CROSS VISION INSTRUCTIONS:
In cross eye freeviewing the image for the left eye is on the right and the image for the right eye is on the left. You stare at a point about 1/2 way to the screen so that your eye's gaze is crossing at the half way point. Thus the left eye sees the correct image which is on the right. As you cross your eyes the image will go double. When your eyes are crossed the correct amount the middle images will overlap and be in 3d. The two outer images will remain and will be in 2d.

Sunday, March 9, 2008

M13, second tryout

Gropped area from M13. The extended exposuretime reveals more and more dim stars around the core.
After I was shooting Sh2-240, I moved to M13. This is a second tryout at this season. Weather was ok to shoot with 200mm lens, but with2000mm situation was different. Very bad seeing and since I shoot from very center of the city, there was lots of heat current from buildings. M13 altitude was between 30 and 45degrees. Moust of the frames are shooted trough not so thin clouds. This time I composed image so, that I was able to placea litle galaxy, NGC 6207, at the same field of view. There is 5 x 10min and 11 x 5min, unfiltered subs used in the image.I allso add lights from previous tryout, 7 x 15min, IDA filter.
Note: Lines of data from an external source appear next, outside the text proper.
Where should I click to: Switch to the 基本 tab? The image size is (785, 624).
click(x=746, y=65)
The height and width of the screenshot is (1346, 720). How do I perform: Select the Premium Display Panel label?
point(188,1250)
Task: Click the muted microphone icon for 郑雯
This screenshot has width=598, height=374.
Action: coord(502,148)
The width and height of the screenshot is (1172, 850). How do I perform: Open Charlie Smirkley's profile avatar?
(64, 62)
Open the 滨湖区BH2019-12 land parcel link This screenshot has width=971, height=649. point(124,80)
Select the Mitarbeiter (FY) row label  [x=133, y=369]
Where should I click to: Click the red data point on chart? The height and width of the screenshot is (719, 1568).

Total exp. time is three and half hours.Camera: QHY8, telescope: LX200 GPS 12", Guiding: SXV-AO+LodeStar. Image is scaled down
Ps.
The "Shadows and Highlights" tool under Photoshop is great for targets like this!
I can pull out dimmer stars as much as I like without blowing up the core.

Saturday, March 8, 2008

Sh2-240, four more hours.

This is a false color image of the Sh2-240. Image of the object with no stars was added as lighten mode to the Red channel, under PS.
h-alpha image.
This is really difficult target! I can see effects of light pollution here, even with 7nm H-a filter. Bad gradients etc... This time I shooted 4 X 3600s = One hour subs! My record so far. Longer subs are needed to bring out very faint structure of this object. So far there is about 7h exposures, I thin an other 10 hous is needed here. I'll shoot more when weather allows.
Inverted version
This is a version with no stars (image processing trick) to bring out the structure better. This image was used to make a false color image.

Thursday, March 6, 2008

IC 405 & 410, with color

Color data with IDAS LP-filter. Only 4x300s doe the technical probles. (frost in optics)
I did not managed to capture bluish reflection nebulosity in Flaiming nebula,
exposure time was way too short for that.
Image details: look for original H-a image post.

Sh2-240 (Simeis 147)

this is a start of the long project.
my goal is to capture enough photons from this dim object to
be able to reveal its beauty.
This is a supernova remant in Taurus & Auriga.
The angular diameter of the object is huge, about 200'x180'!
Thats about 8 full Moon diameters. Doe the large size
the surfage brightness is very low, I think, I'll need least
20 hours of exposures to capture this well.
Last night I had problems with frost and I was not able to see
it before image processing. All the frames are practically useless.
You can see big bloated stars, even in small image.
How ever, I put small image here just for example.
There is both normal H-alpha image and inverted one.
exposures ( with frost in optics)
4 x 2700 s
3 x 900 s
FD 200mm f2.8 lens, QHY8, guiding QHY5 and LX200 GPS 12"
(This large object and the 200mm lens are very good match.)